As consequências das escolhas da safra 2012/13

É oportuno trazer à tona como as escolhas feitas pelos produtores em meados de 2012 podem vir a impactar nosso bom e velho Sistema Plantio Direto. Não aquele SPD marqueteiro, mas sim ao SPD real, adotado pelos excelentes agricultores

Gustavo Spadotti Amaral Castro
Plantio Direto

A chamada supersafra brasileira de grãos tomou destaque nos principais veículos de comunicação, sejam eles especializados ou de massa. Os números realmente impressionam: 82 milhões de toneladas de soja e 76 milhões de toneladas de milho, conforme 6º Levantamento da Conab. Porém, faz-se necessária a reflexão sobre o resultado final de uma safra que inicialmente se desenhou especial, mas que pode levar a cenários não tão favoráveis.

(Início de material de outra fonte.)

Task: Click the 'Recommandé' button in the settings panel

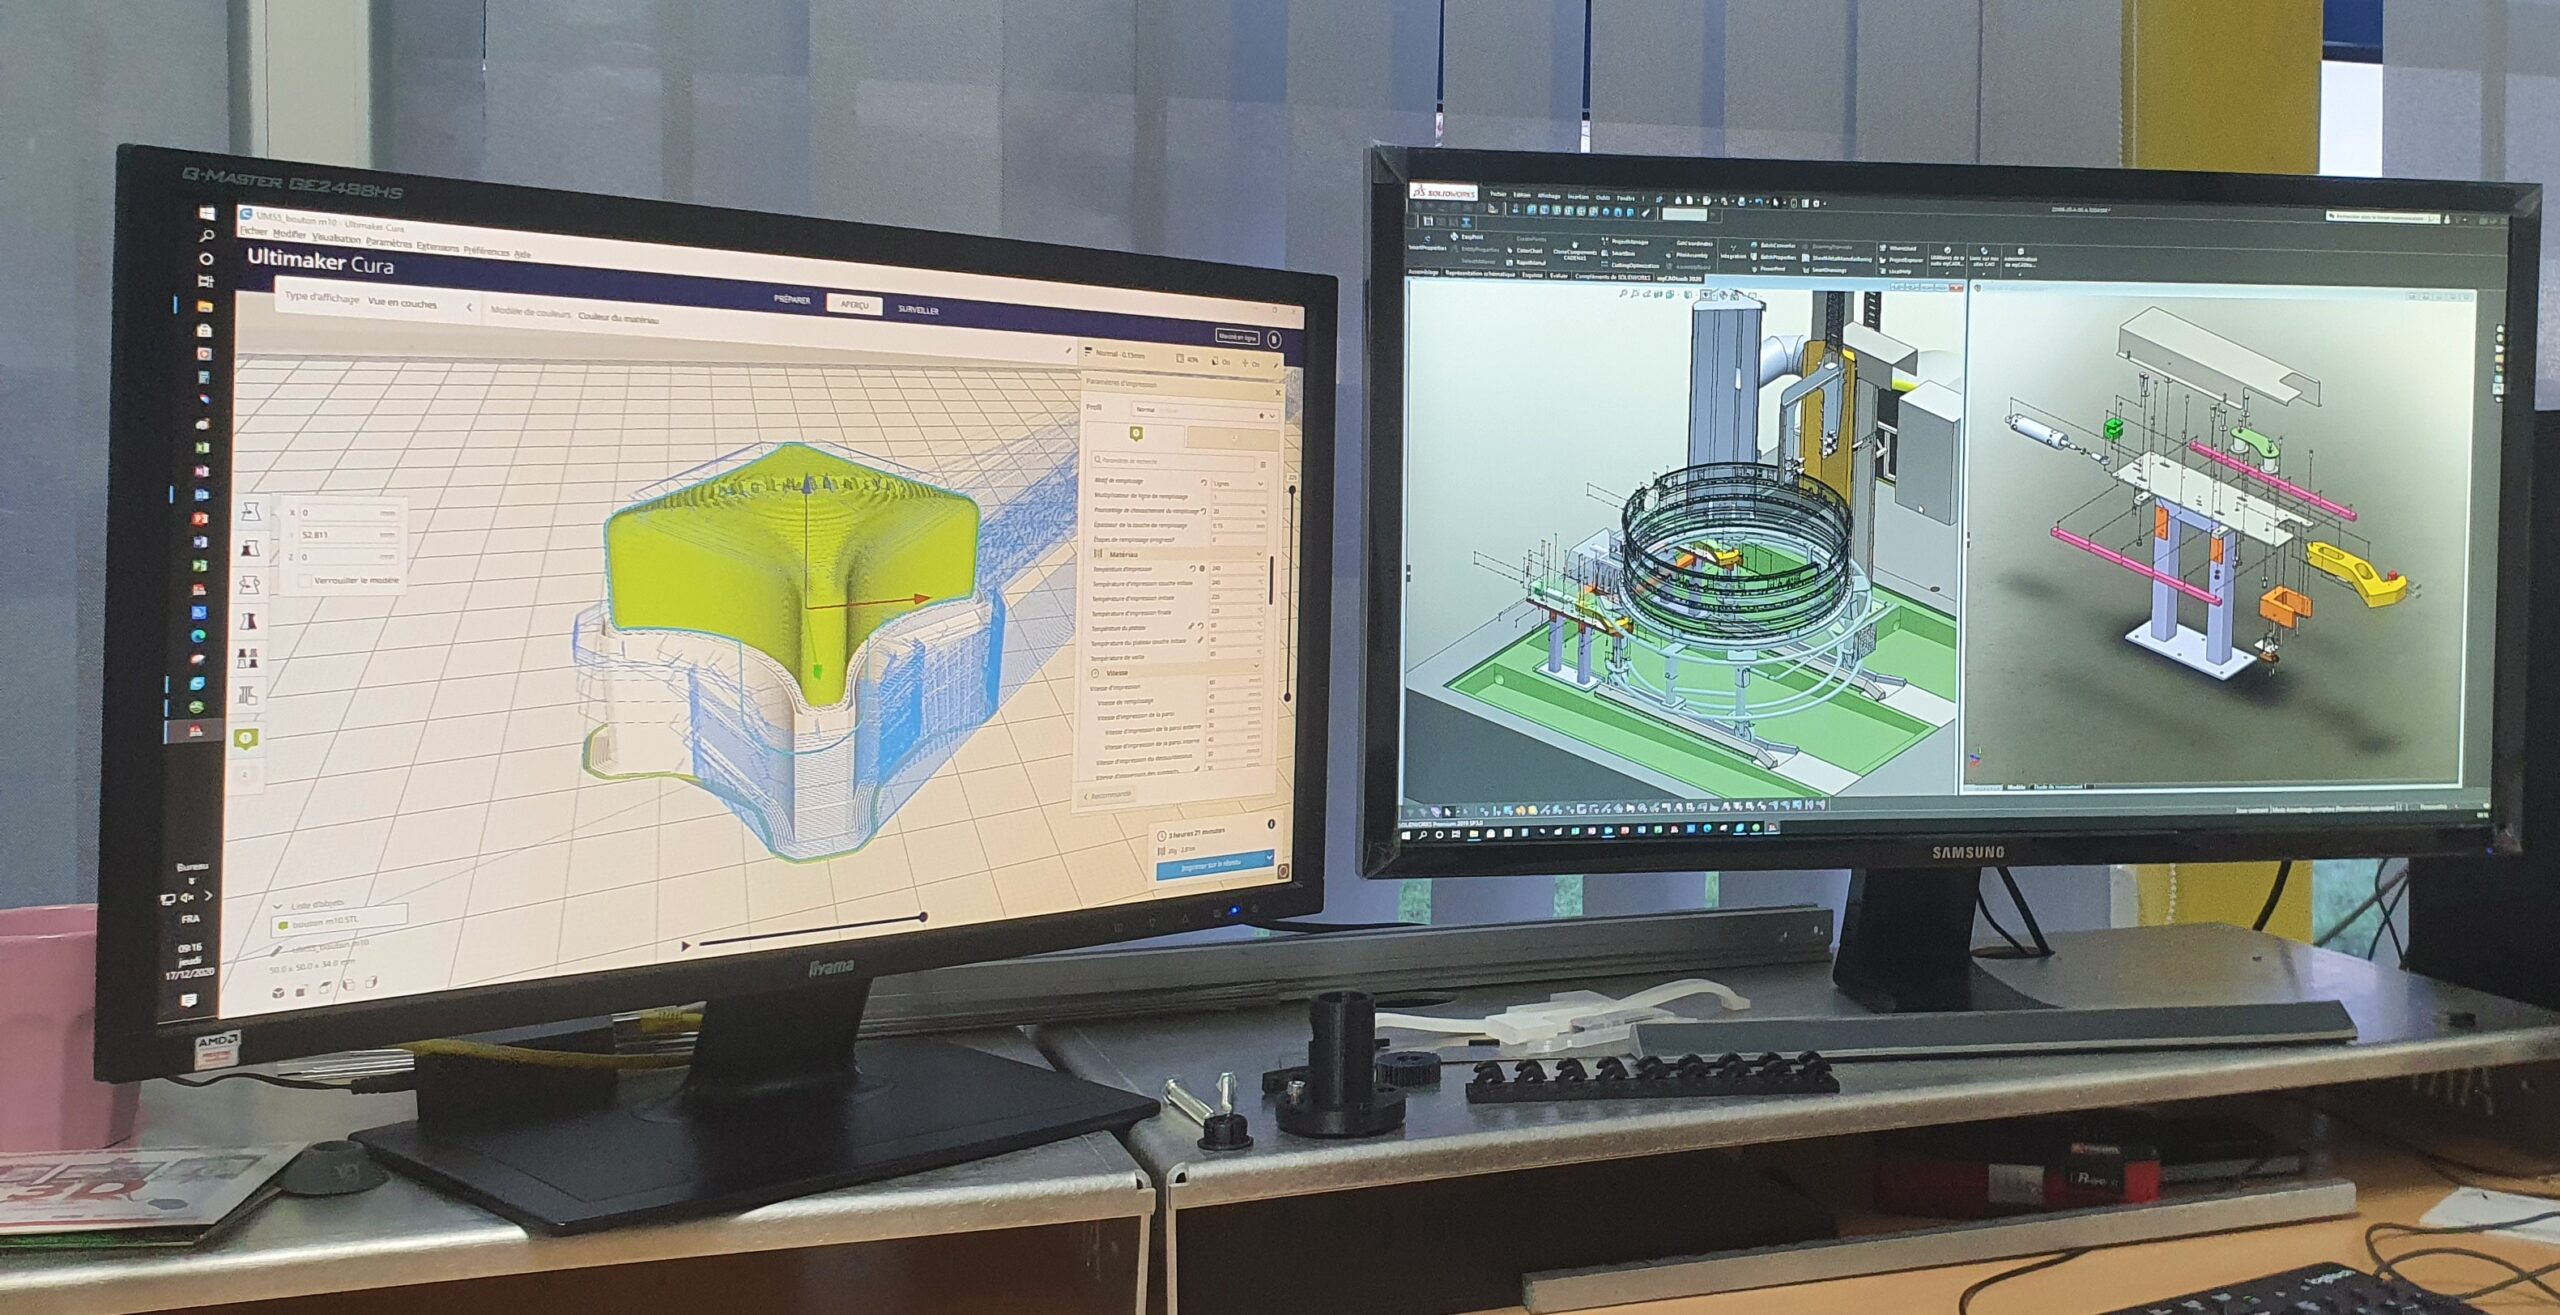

Não gostaria debater o anunciado caos logístico que o país poderia passar. Hoje não mais se discute o possível caos, mas sim o tamanho do prejuízo que a falta de planejamento governamental perante os interesses agropecuários causará na balança comercial brasileira, esta que é extremamente dependente dos produtos oriundos do campo.

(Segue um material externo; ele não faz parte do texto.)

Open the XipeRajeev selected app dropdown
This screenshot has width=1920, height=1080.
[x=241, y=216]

Acho oportuno trazer à tona como as escolhas feitas pelos produtores em meados de 2012 podem vir a impactar nosso bom e velho Sistema Plantio Direto. Não aquele SPD marqueteiro, estimado em mais de 30 milhões de hectares, mas que na verdade não cumprem seus antigos fundamentos. Mas sim ao SPD real, adotado pelos excelentes agricultores que balizam suas ações nas premissas de rotação de cultura, produção de palha, e uso racional de fertilizantes e defensivos agrícolas. Este sim pode vir a ser o grande prejudicado quando as escolhas de safra se baseiam, exclusivamente, no preço das commodities agrícolas, como foi observado nesta última safra.

A redução das áreas cultivadas com trigo, algodão, cerca de 25% cada, escancaram o problema da rotação de culturas. Isso se agrava ainda mais quando pensamos em culturas exclusivas para a adubação verde ou produção de palha, como crotalárias, mucunas, milheto, entre outras,  quando o produtor não enxerga claramente o retorno a curto prazo, visto que seus benefícios são evidenciados em todo o sistema produtivo, não só no balanço financeiro de uma única safra agrícola.

Neste sentido, ambos os cenários previstos serão nebulosos, podendo migrar para catastróficos. Se os preços de milho e soja se mantiverem altos, causando o sucesso financeiro da safra 2012/13, os produtores tenderão a tomar esta como padrão de escolha, culminando nos já mencionados problemas de rotação de culturas, fazendo-nos voltar 10 anos no tempo, caindo na eterna sucessão soja-milho. Por outro lado, se os preços destas duas culturas despencarem, em decorrência da elevação das ofertas interna e externa, o derrotado não será o SPD, mas sim o produtor rural, que por suas escolhas poderá se enterrar em dívidas.